▶ **EXERCISE DATA**
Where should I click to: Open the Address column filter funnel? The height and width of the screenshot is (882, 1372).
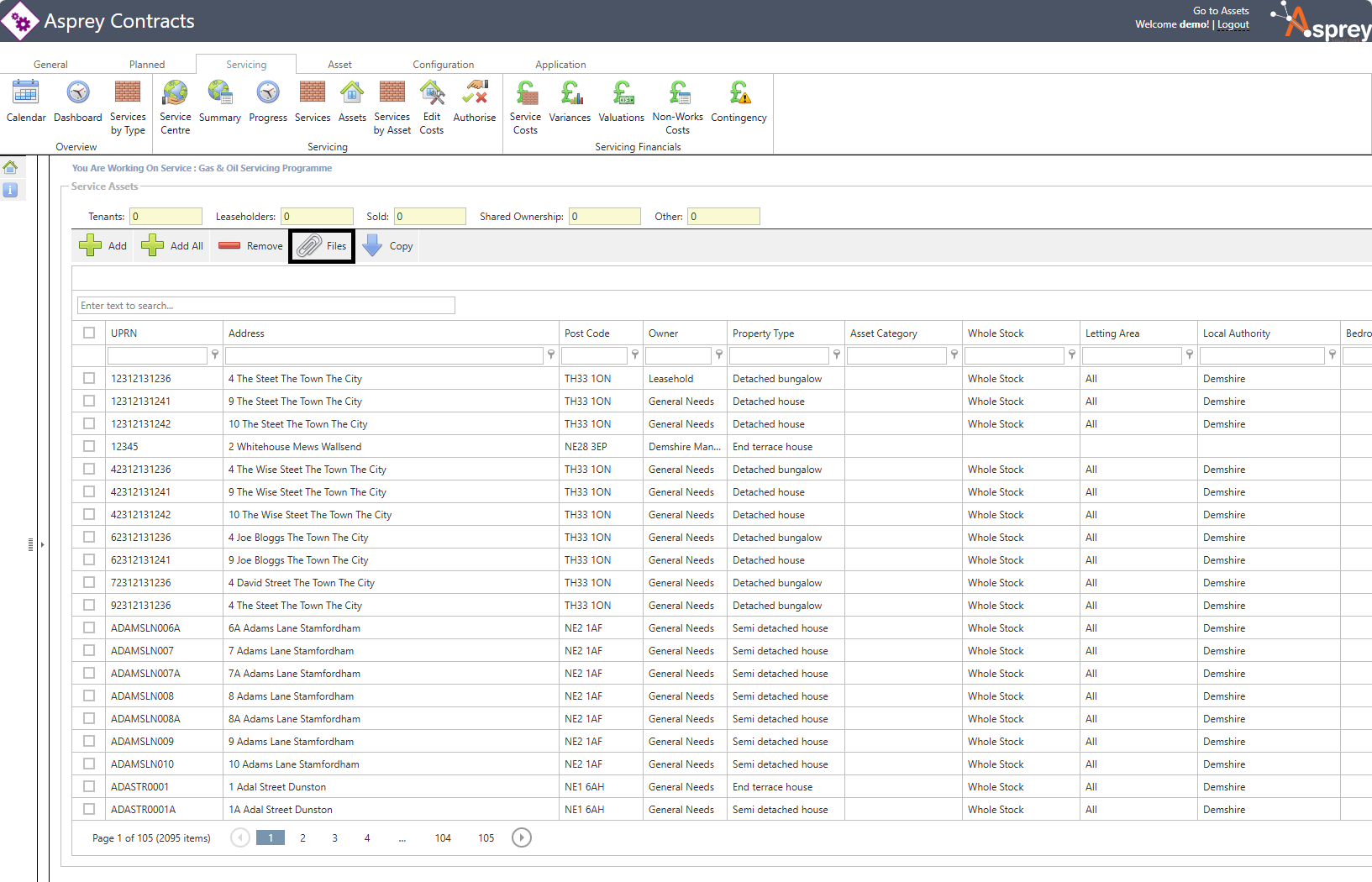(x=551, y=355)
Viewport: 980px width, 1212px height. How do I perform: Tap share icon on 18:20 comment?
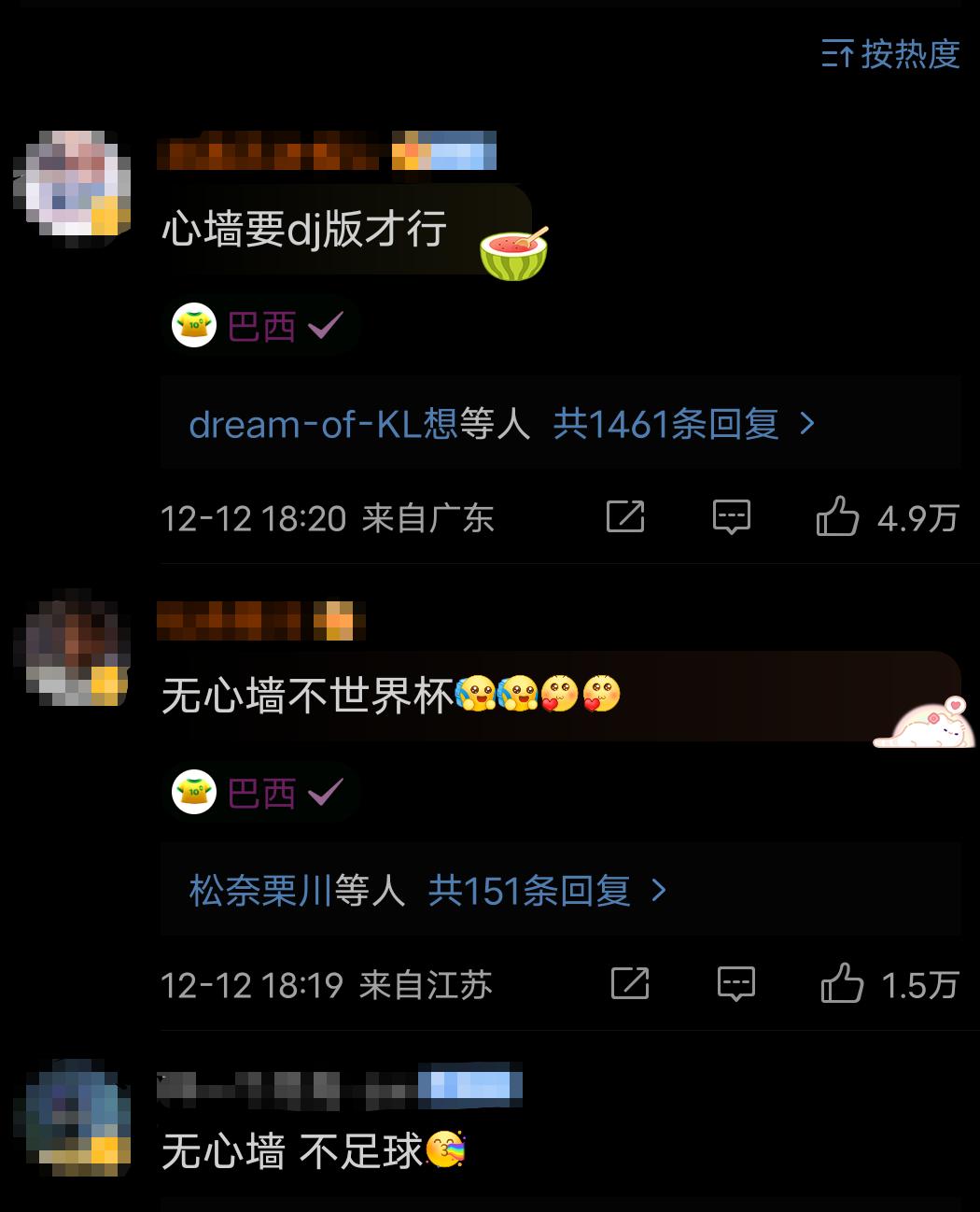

...

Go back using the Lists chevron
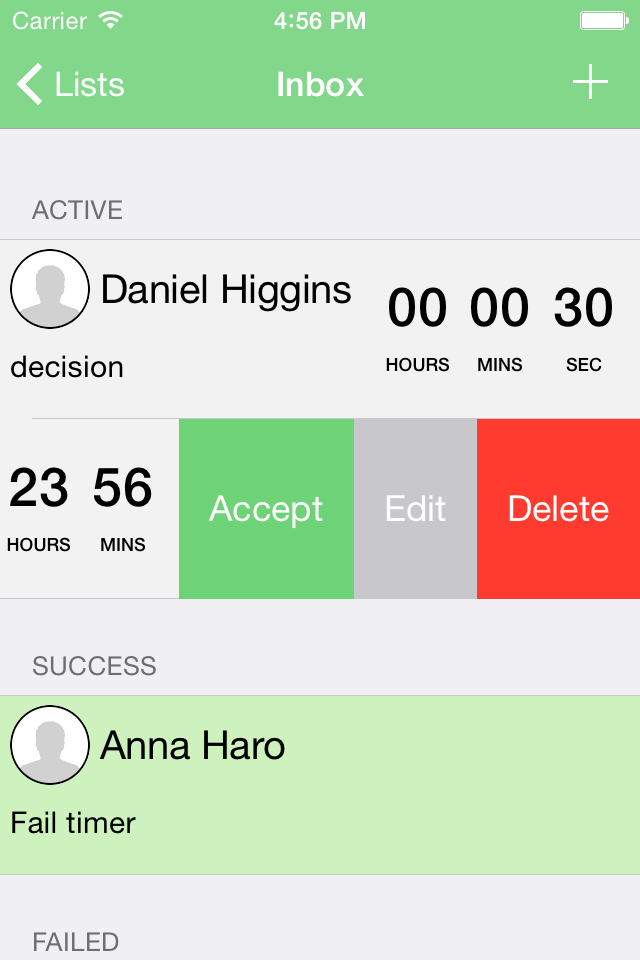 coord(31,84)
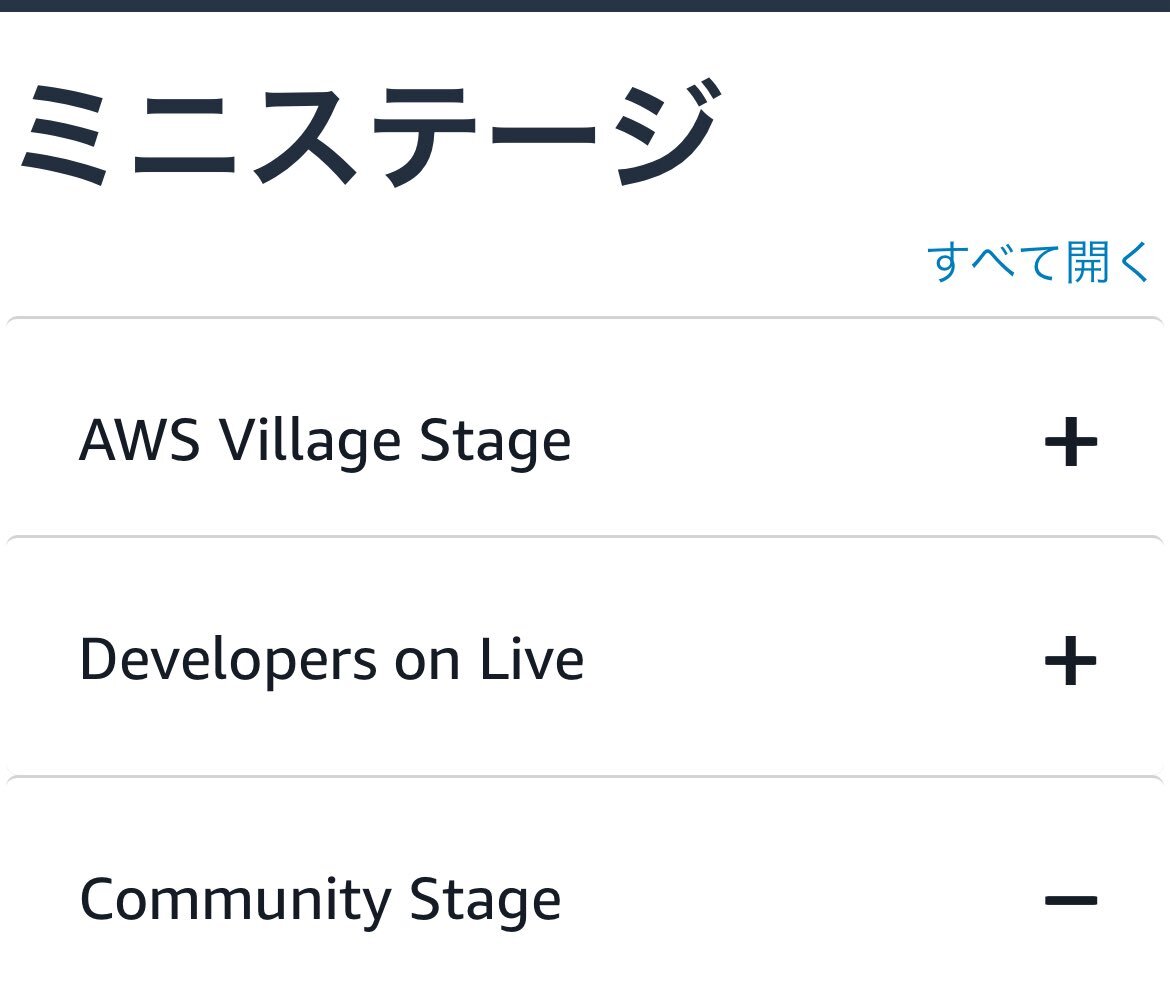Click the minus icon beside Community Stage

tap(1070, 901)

▶ **WHAT TO WORK ON**
Only the lines starting at the one with "Where should I" and ending at the one with "Viewport: 980px width, 1212px" should be printed, each exactly as it appears in the material above; the pictures are to be omitted.

▶ **EXERCISE SOLUTION**
Where should I click to: Open the Address column filter funnel? The height and width of the screenshot is (882, 1372).
(x=551, y=355)
Viewport: 980px width, 1212px height. How do I perform: Tap share icon on 18:20 comment?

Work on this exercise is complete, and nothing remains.